==== TESTO FORNITO ====

L’Iraq – i leoni della Mesopotamia – è una nazione, nota non solo per la sua ricca storia come culla della civiltà, la Mesopotamia, e come luogo di nascita talenti artistici come Kadhim Al Saher, ma anche per la sua cultura calcistica.
La nazionale, in possesso di alcuni dei giocatori più dotati mai visti nel mondo arabo e forse nel continente stesso, ha raggiunto le cosiddette alte vette, vincendo molti titoli e ottenendo un sacco di successi a partire dai primi anni ’60, in particolare con la Coppa Araba in quattro occasioni nel 1964, 1966, 1985 e 1988, la Coppa del Golfo in tre occasioni nel 1979, 1984 e 1988, mentre il più grande risultato rimane la qualificazione alla Coppa del Mondo tenutasi in Messico nel 1986.
Tra i giocatori di talento che hanno rappresentato quegli anni di gloria c’erano fuoriclasse come Hussain Saeed e Ahmed Radhi, due attaccanti venerati e temuti nel loro periodo migliore, e l’icona scomparsa Ammo Baba, che ha allenato la nazionale in sei diverse occasioni dal 1978 al 1996. Hanno svolto un ruolo enorme nel successo del paese sul campo e nella sua ascesa come fucina calcistica rispettata e stimata.
Nonostante il periodo di dominio e di successi sui campi di calcio, la terra tra i due fiumi ha preso una svolta inaspettata per il peggio: il periodo brutale sotto il regime della famiglia Hussein che ha conquistato il paese nel 1979. Lo sport, in particolare, ha subìto un periodo difficile quando Saddam Hussein incaricò il figlio sadico e violento, Uday, di assumere la direzione sia della Federcalcio irachena che del Comitato olimpico nel 1984. Durante il suo regno, gli atleti iracheni venivano minacciati, picchiati e persino bastonati se perdevano un incontro.
“Il calcio nell’era di Uday è stato un periodo spaventoso e terrificante non privo di pressioni psicologiche negative su tutti i giocatori e gli atleti, è stata davvero una situazione deprimente”, ha detto Saad Qais, un ex giocatore della nazionale irachena. “Se perdevamo, ricevevamo punizioni umilianti e degradanti, e questo ha influenzato enormemente le prestazioni dei giocatori nella maggior parte dei tornei a cui abbiamo partecipato. Una volta sono stato imprigionato per un mese dopo una sconfitta, sono stato torturato, sottoposto ad altri metodi umilianti che nessun essere umano dovrebbe subire”.

====

### BREVE ESERCIZIO 1:
Secondo il testo sul calcio iracheno, in quale anno Uday ricevette l'incarico di dirigere la Federcalcio irachena e il Comitato olimpico?
### BREVE ESERCIZIO 2:
Per favore, prosegui il testo sul calcio iracheno subito dopo la sua ultima frase.
Le voci non hanno alcun ruolo in questo lavoro.

==== ESTRATTO DEL DATASET ====

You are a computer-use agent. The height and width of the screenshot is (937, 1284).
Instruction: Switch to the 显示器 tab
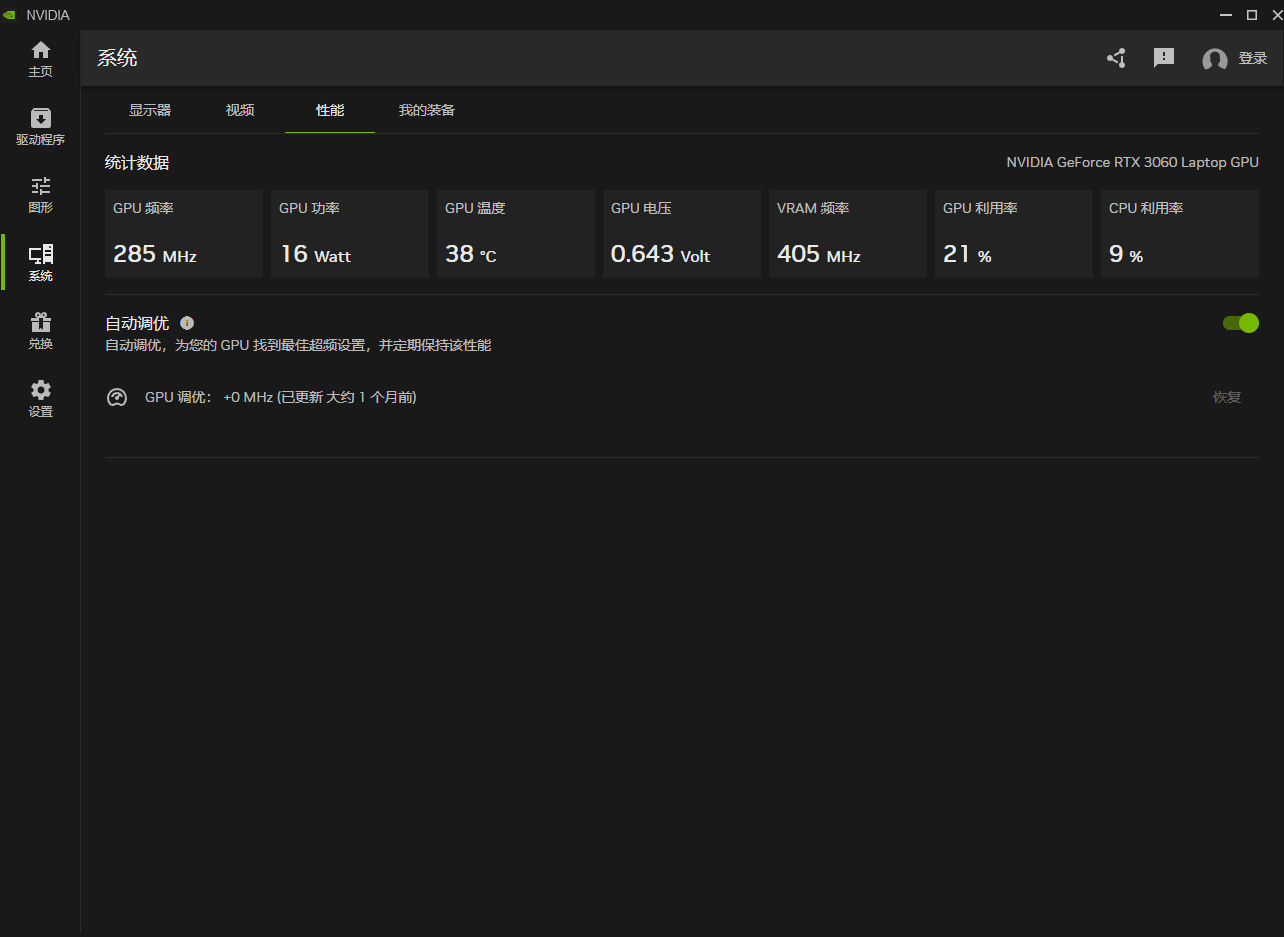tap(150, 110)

====
==== ESTRATTO DEL DATASET ====

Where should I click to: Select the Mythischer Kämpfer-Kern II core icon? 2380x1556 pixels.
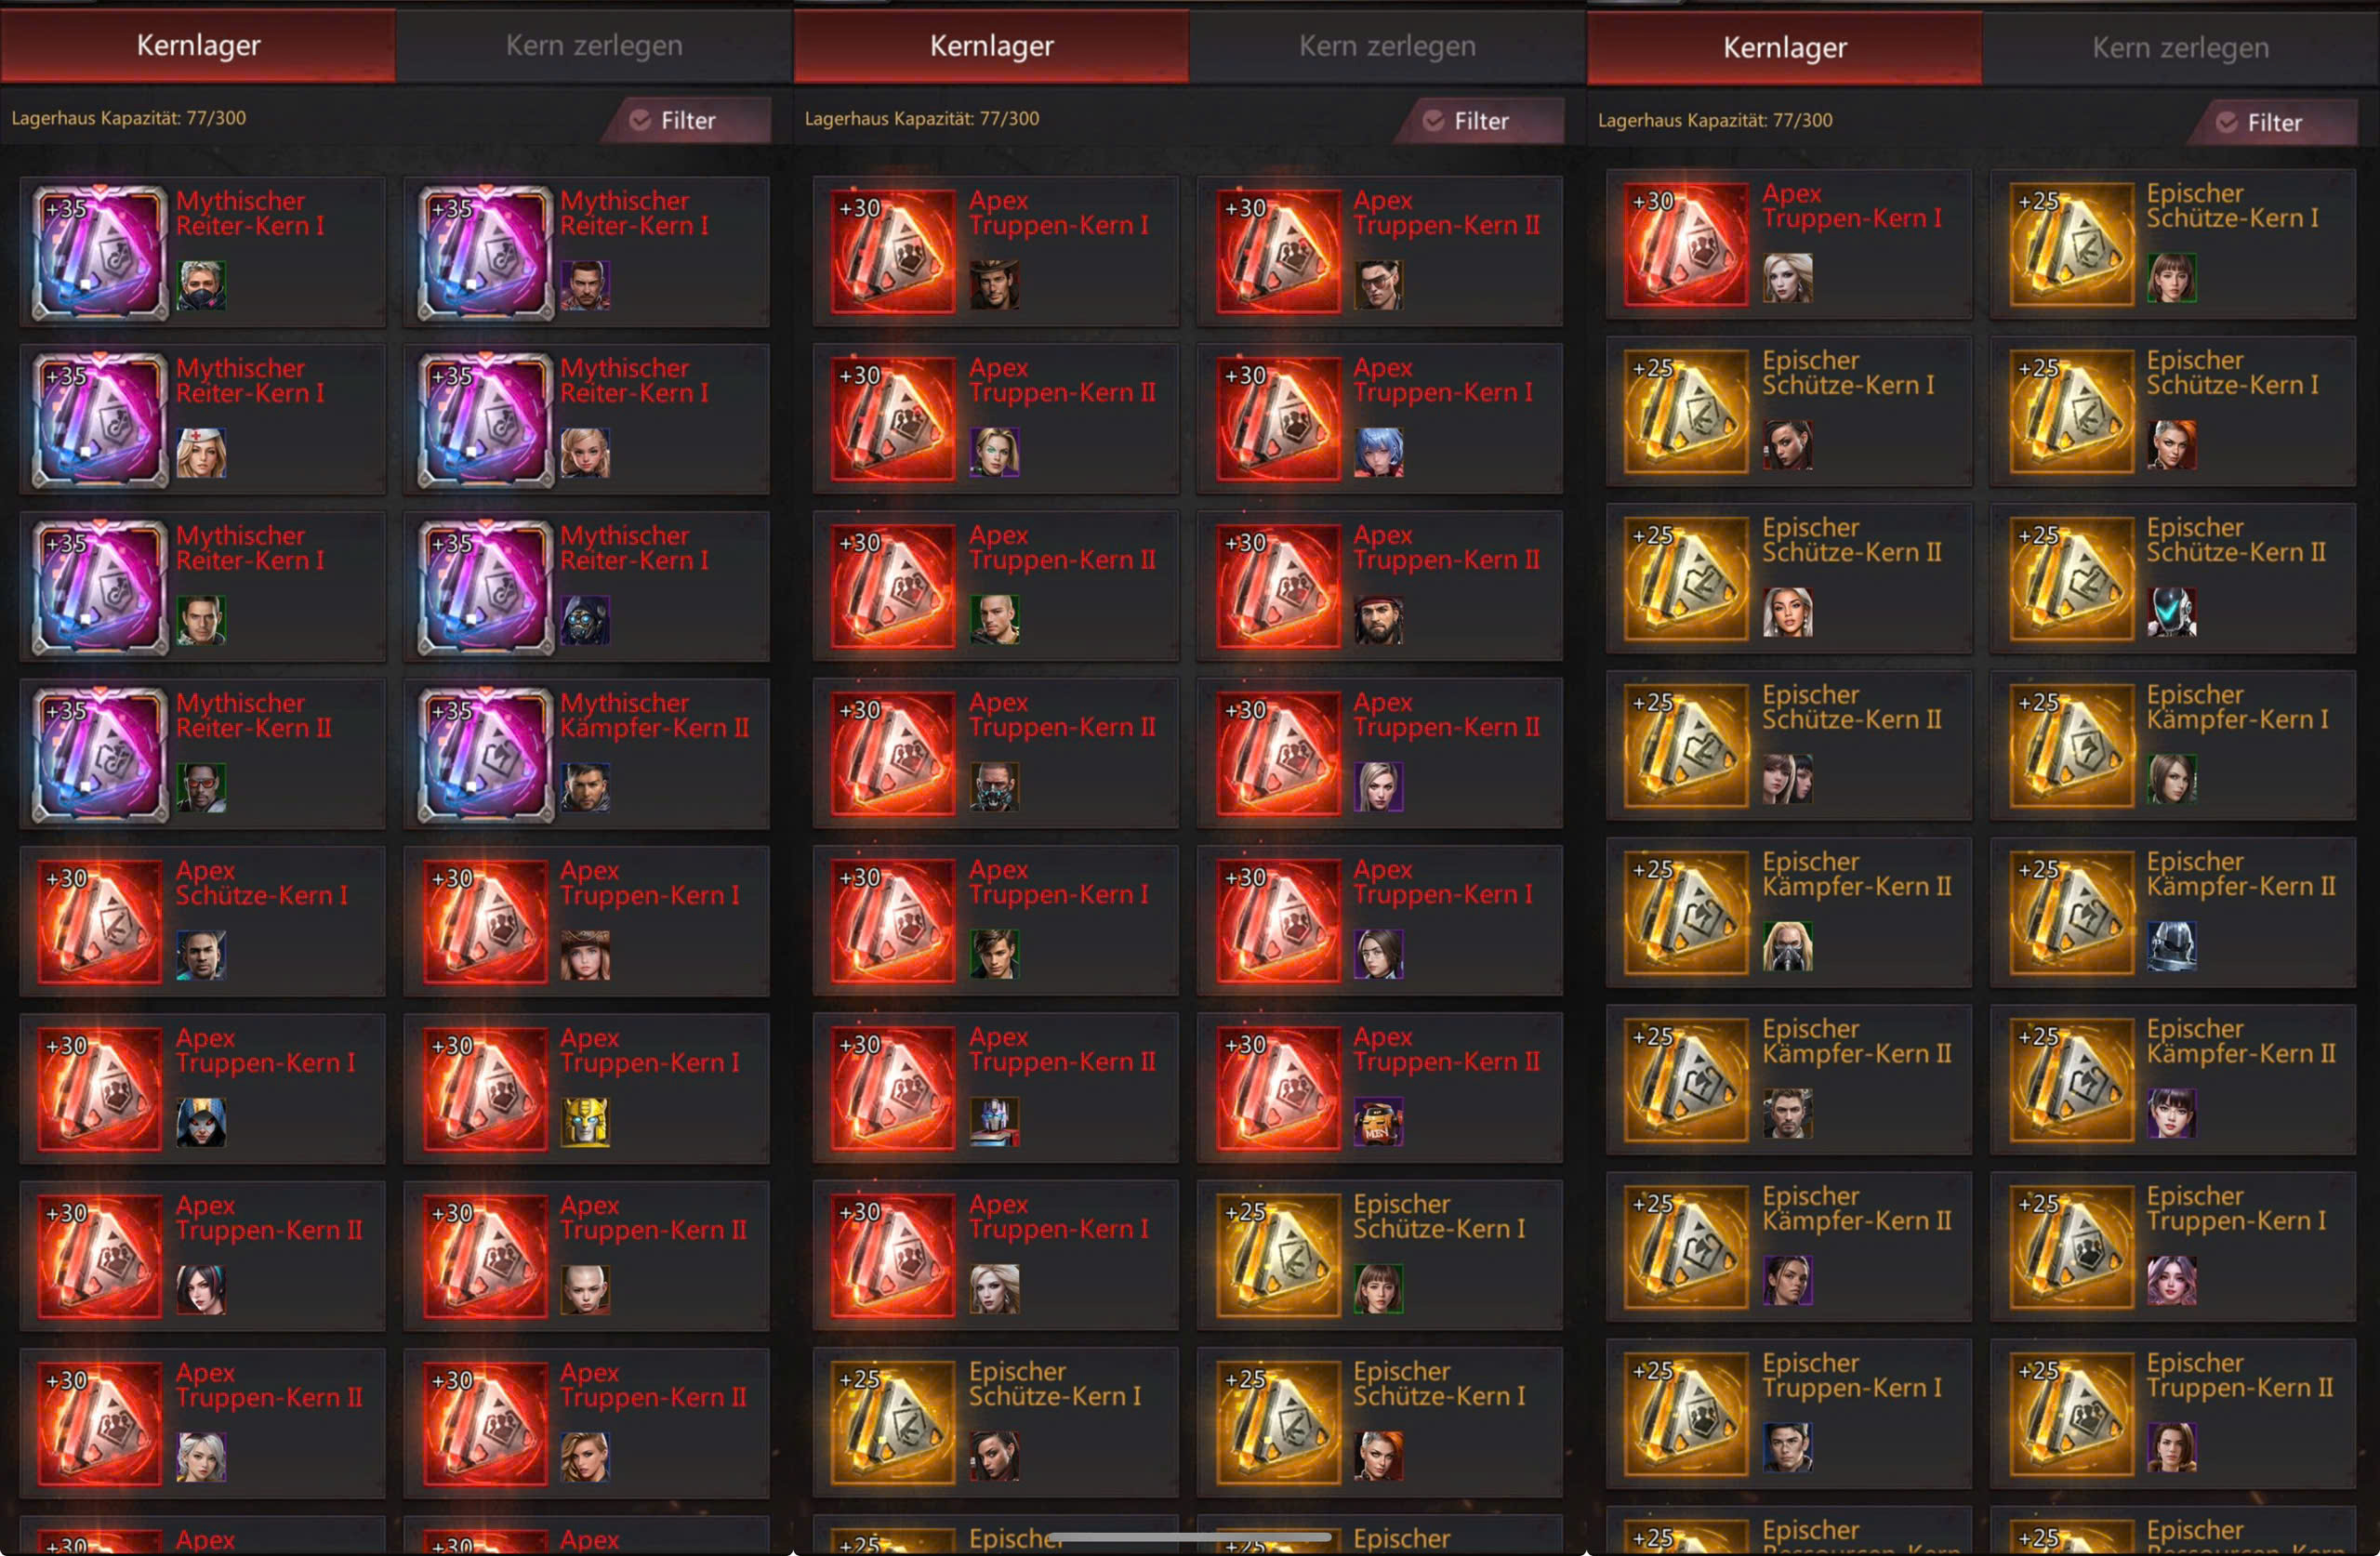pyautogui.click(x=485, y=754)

====

### RISPOSTA 1:
Nel 1984.

### RISPOSTA 2:
“Era un uomo aggressivo con tutti i giocatori e non sapeva fare nulla nella sua vita. Anche gli allenatori e i dirigenti non sono stati risparmiati”, ha dichiarato Hassan Jallab, un ex giocatore della squadra irachena Al Najaf.
Abusi, torture e altre tattiche di intimidazione come la rasatura della testa di un giocatore – una punizione comune – hanno avuto luogo principalmente nella famigerata prigione di Al Radwaniya. Un luogo che simboleggiava e rappresentava la fatidica e famigerata era di Uday che molti di coloro che hanno ceduto al suo trattamento crudele e ai suoi modi vorrebbero cancellare dalla loro memoria. Le punizioni inflitte ai giocatori e a quelli che provocavano l’ira di Uday, andavano dal radere la testa a metodi più degradanti come le fustigazioni.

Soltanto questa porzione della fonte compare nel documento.